With operations in 20 countries including 16 in Africa, Bharti Airtel claims to rank among the top four mobile service providers globally by subscribers.
The negotiations come as Orange president Stephane Richard pursues his drive to ramp up the telecom’s development in Africa — an effort that previously raised the possibility of the French group acquiring Bharti Airtel’s African units last February.
At the end of 2014 Orange had 97.5 million clients in Africa and the Middle East, a regional customer base the company is looking to increase rapidly.
According to consultancy Deloitte, the number of smartphones in use in Africa is expected to double by 2017, fuelled primarily by increasing sales of low-cost handsets.
Active in 29 countries with 247 million clients, Orange is a major global telecoms player — generating 39 billion euros ($42.2 billion) in sales last year, and employing 155,000 people worldwide.
Bharti does business in the following African countries: Burkina Faso, Chad, Democratic Republic of the Congo, Gabon, Ghana, Kenya, Malawi, Madagascar, Niger, Nigeria, Rwanda, Seychelles, Sierra Leone, Tanzania, Uganda and Zambia.
But the Indian group said on Tuesday that the operations put on the block represent a relatively small percentage of its overall Africa business. A sale, it said, would help it “establish a sharper focus” on the remaining countries.
“We remain fully committed to our Africa operations and will continue to invest in its growth and building a profitable business and accordingly have no plan to exit,” the company said in a statement, in response to a query from Reuters.

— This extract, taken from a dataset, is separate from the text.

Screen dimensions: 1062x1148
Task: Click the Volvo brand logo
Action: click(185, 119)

Bharti ventured into Africa in 2010 with the $9 billion purchase of Kuwaiti telecom Zain’s cellular assets in 15 countries, at a time when growth in its home market had started slowing and a price war was hurting carriers.

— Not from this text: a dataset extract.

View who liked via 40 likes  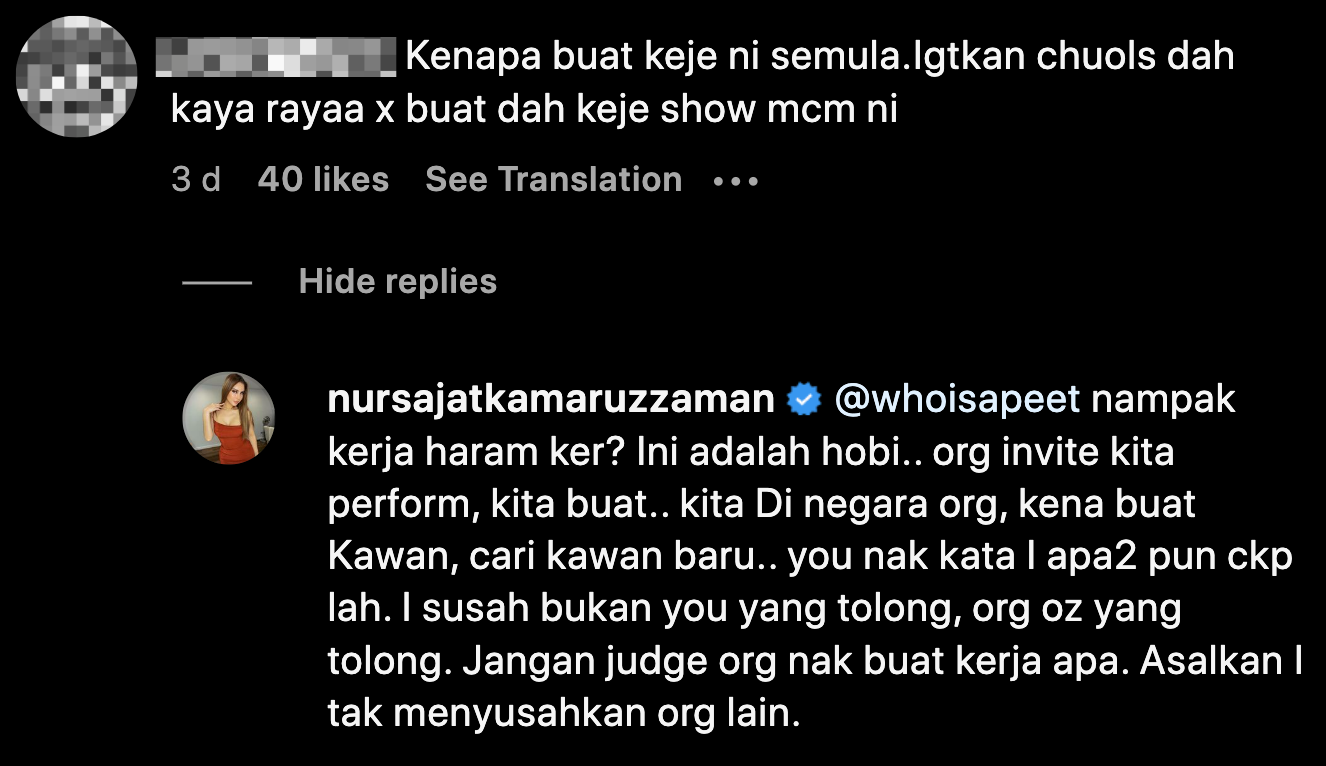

But high costs of operations there squeezed margins, meaning Bharti has yet to turn a profit in Africa.
The sale of operations in four countries, which accounted for around 16 percent of its African revenue in the 2014 fiscal year, should also help Bharti cut down a net debt burden of $10.7 billion as of March. Bharti’s debt had been swollen by the Africa buy.
Bharti Airtel’s stock rose as much as 5.4 percent on Tuesday to its highest since October 2009 as analysts said a possible Africa exit could lead to a re-rating of the stock.
Bharti is also selling its mobile phone masts in several African countries, again to cut down debt. It has so far raised $1.3 billion from the sale in five countries.